→ Work item
Without the images, reproduce every entry exactly.
*** Opening of Input data ***
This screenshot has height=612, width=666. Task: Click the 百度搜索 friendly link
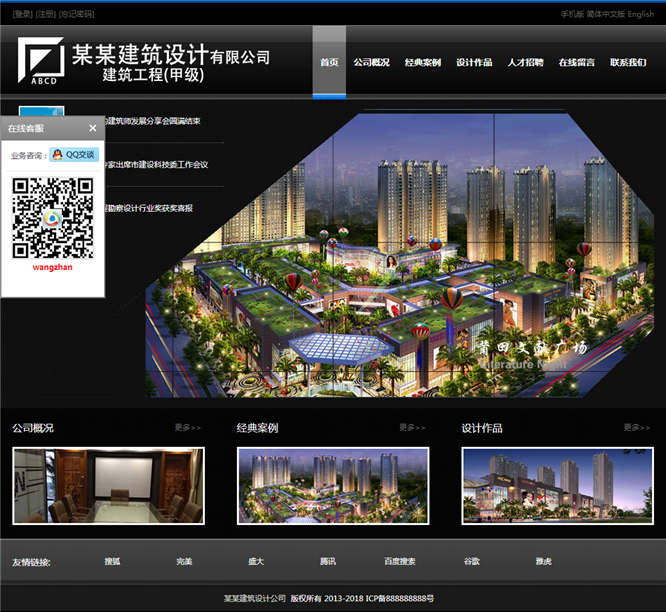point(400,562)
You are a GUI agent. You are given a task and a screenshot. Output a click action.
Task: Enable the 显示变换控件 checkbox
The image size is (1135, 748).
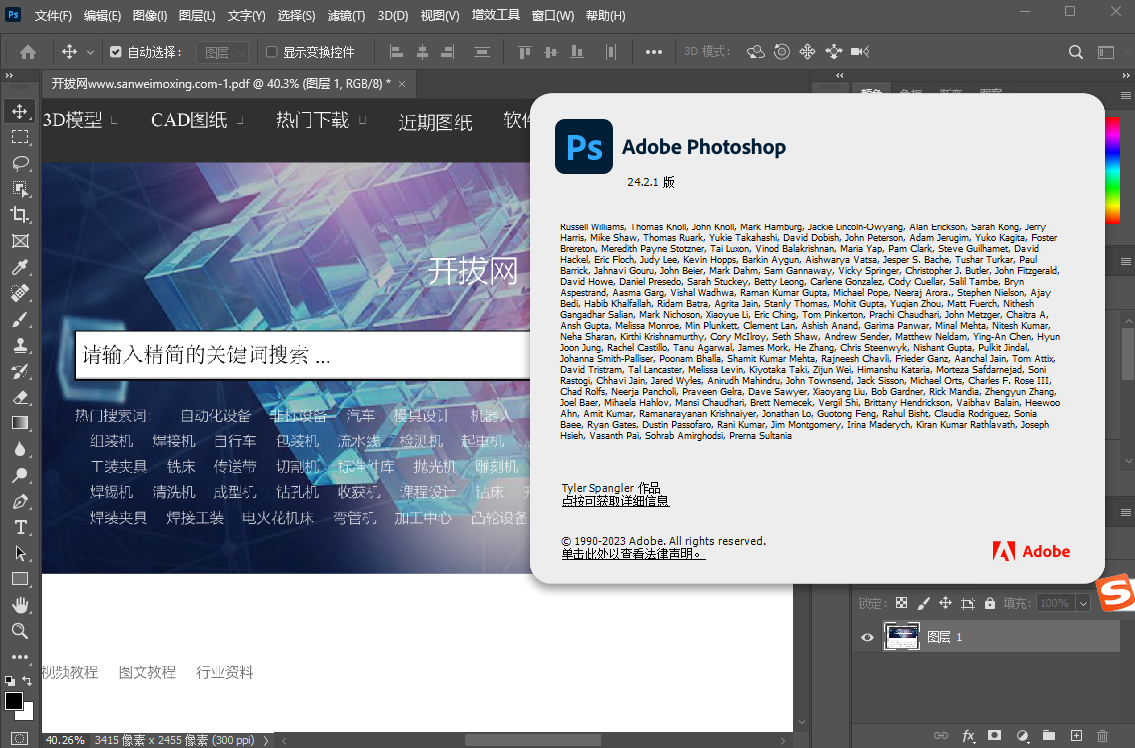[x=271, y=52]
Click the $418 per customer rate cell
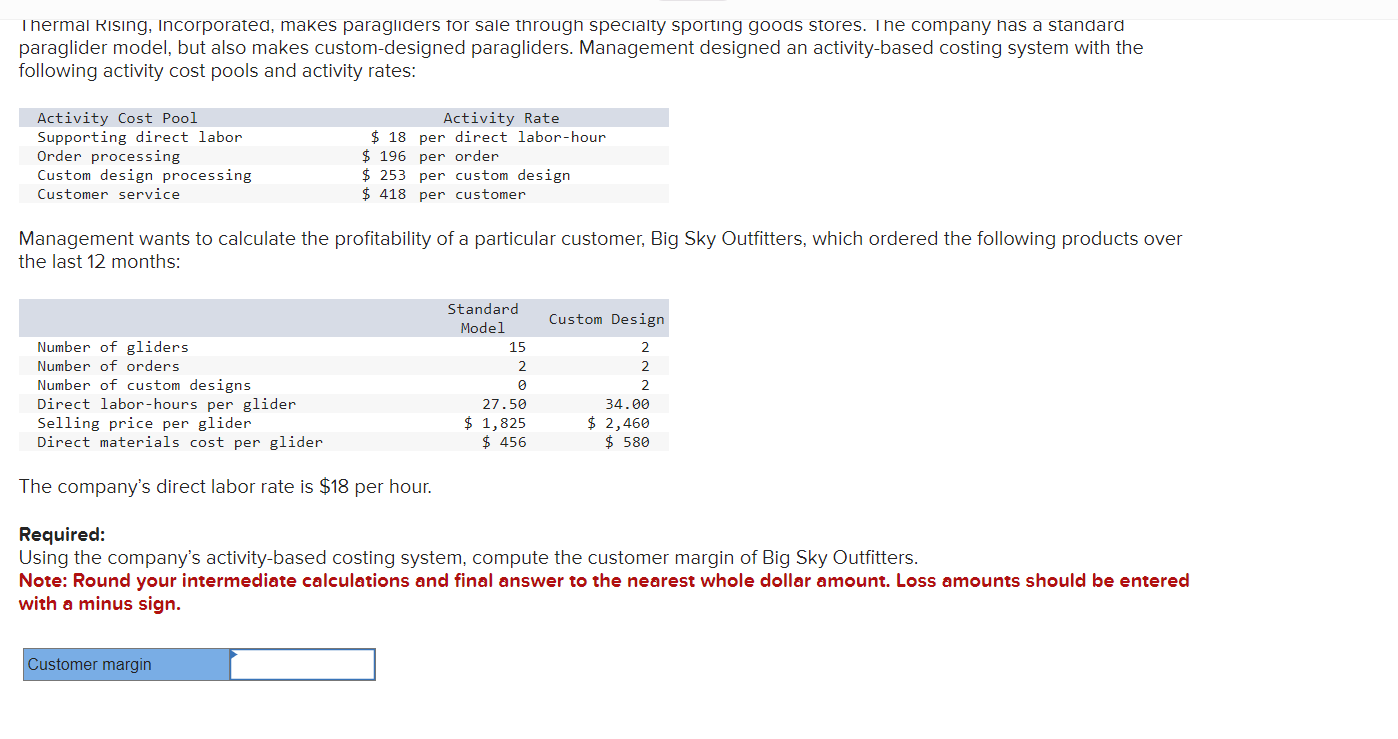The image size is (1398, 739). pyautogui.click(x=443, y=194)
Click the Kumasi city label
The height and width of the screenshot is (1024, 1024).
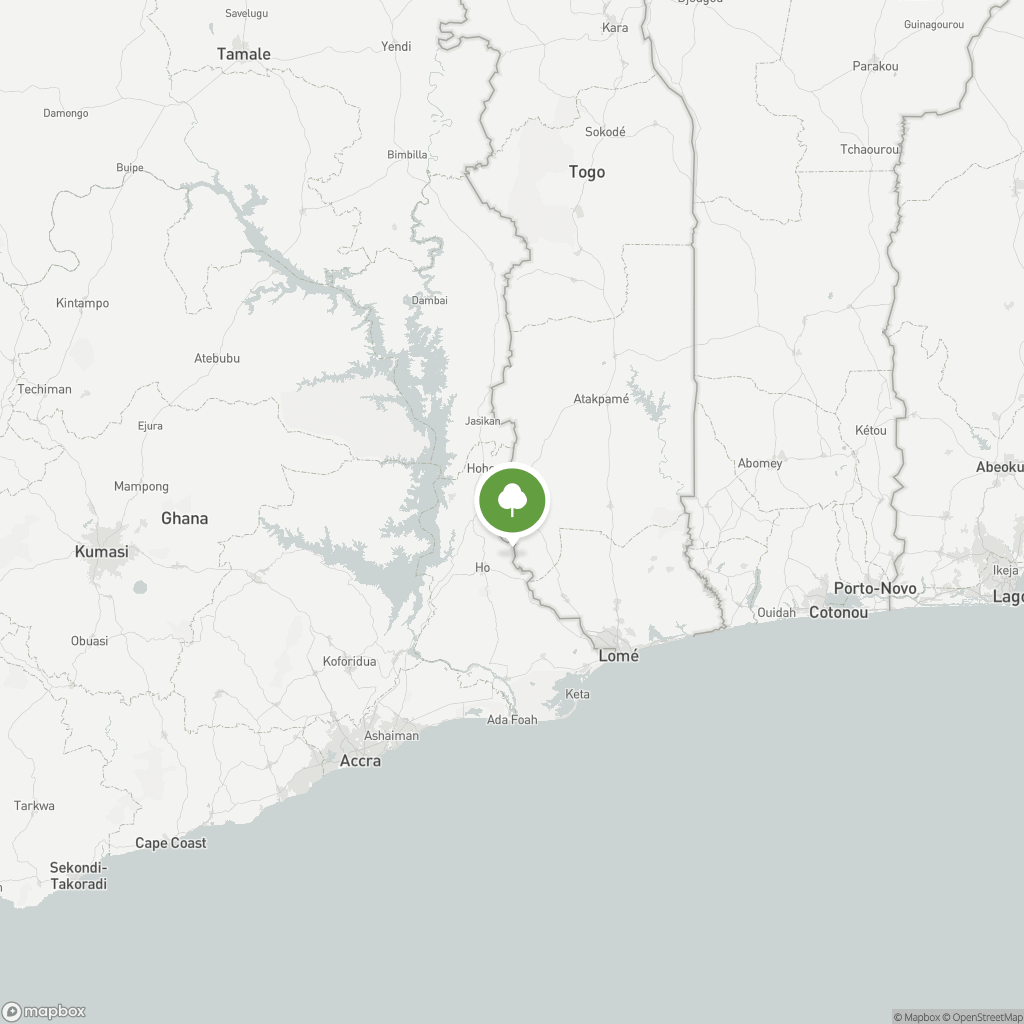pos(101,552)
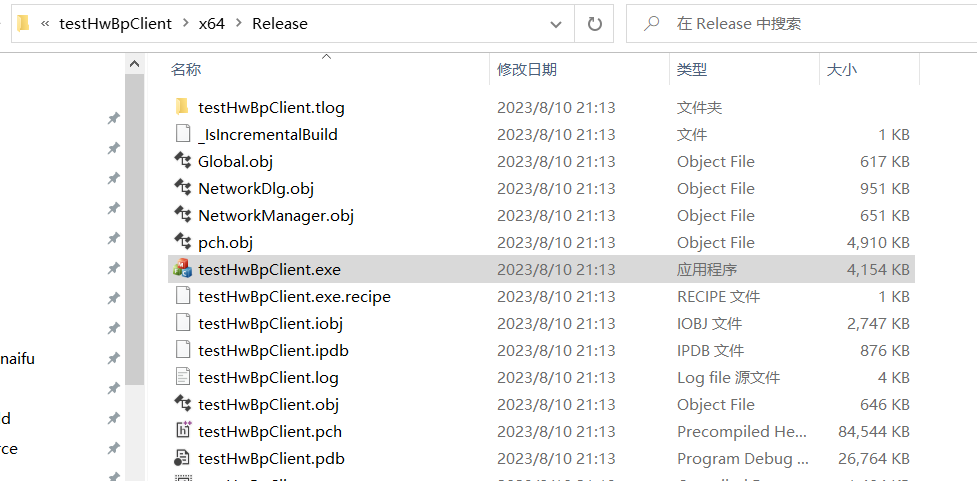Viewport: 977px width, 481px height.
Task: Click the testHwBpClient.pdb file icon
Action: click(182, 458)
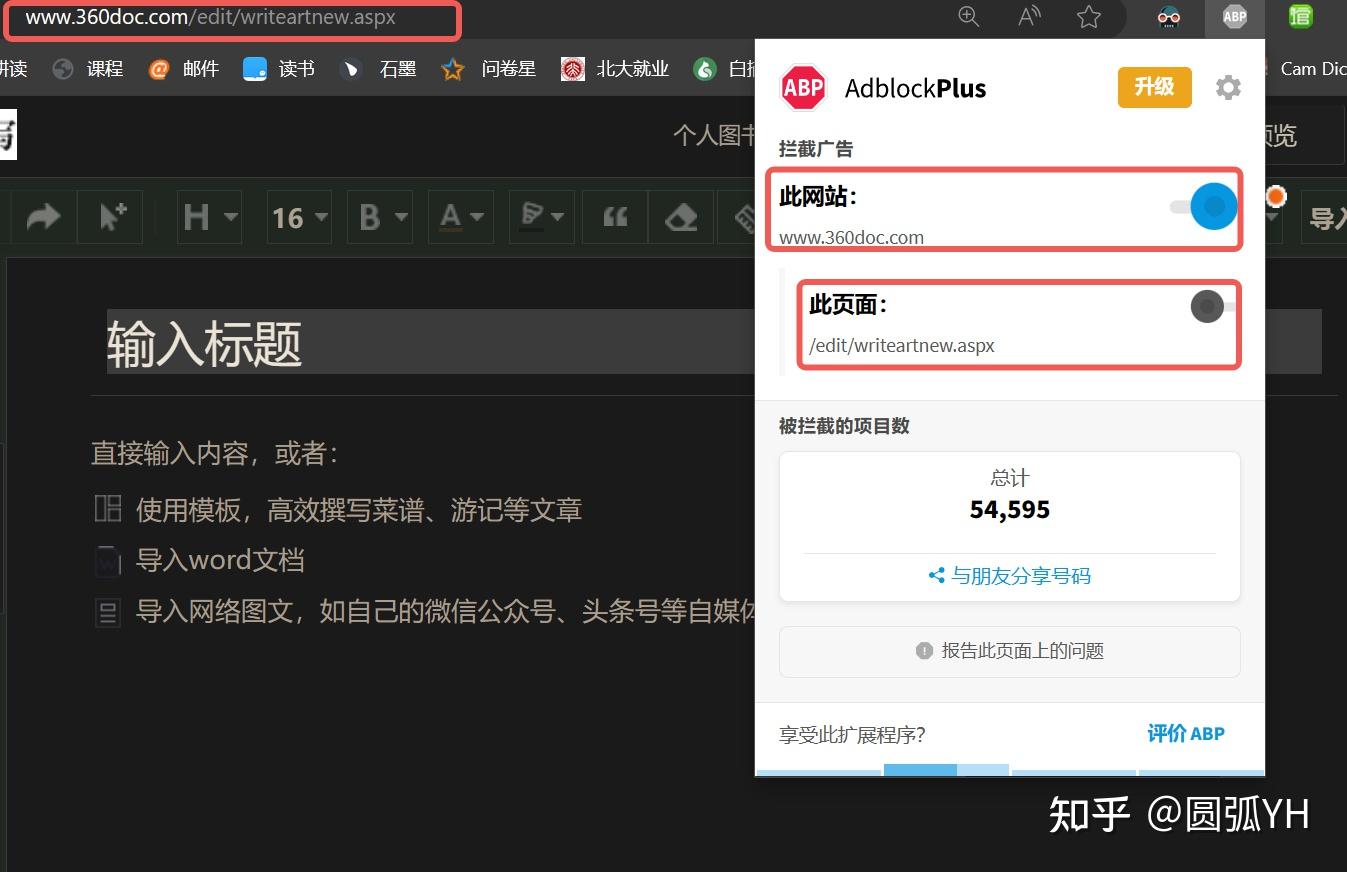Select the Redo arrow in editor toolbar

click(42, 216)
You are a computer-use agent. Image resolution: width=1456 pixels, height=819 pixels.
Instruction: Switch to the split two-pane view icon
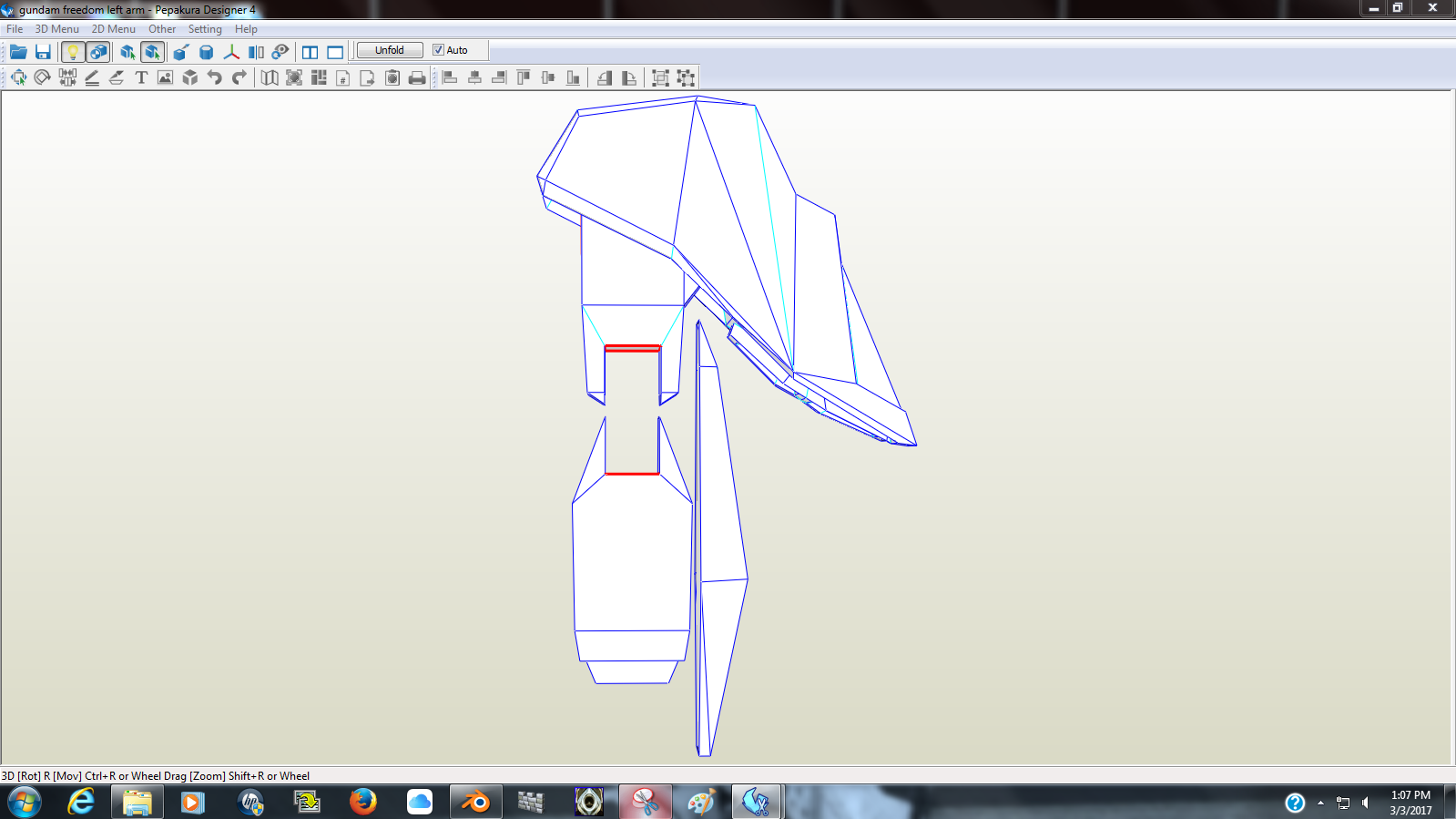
*** Close of Input data ***
→ Final answer
This screenshot has height=612, width=666. Task: Click the 百度搜索 friendly link
point(400,562)
You are a GUI agent. You are given a task and a screenshot. Output a click action.
Task: Enable the 显示变换控件 checkbox
The image size is (1135, 748).
[x=271, y=52]
Click the $418 per customer rate cell
The image size is (1398, 739). pyautogui.click(x=443, y=194)
Click the Kumasi city label
The height and width of the screenshot is (1024, 1024).
pos(101,552)
Viewport: 977px width, 481px height.
Task: Click the testHwBpClient.pdb file icon
Action: click(182, 458)
Select the Redo arrow in editor toolbar

click(42, 216)
You are a computer-use agent. Image resolution: width=1456 pixels, height=819 pixels.
Instruction: Switch to the split two-pane view icon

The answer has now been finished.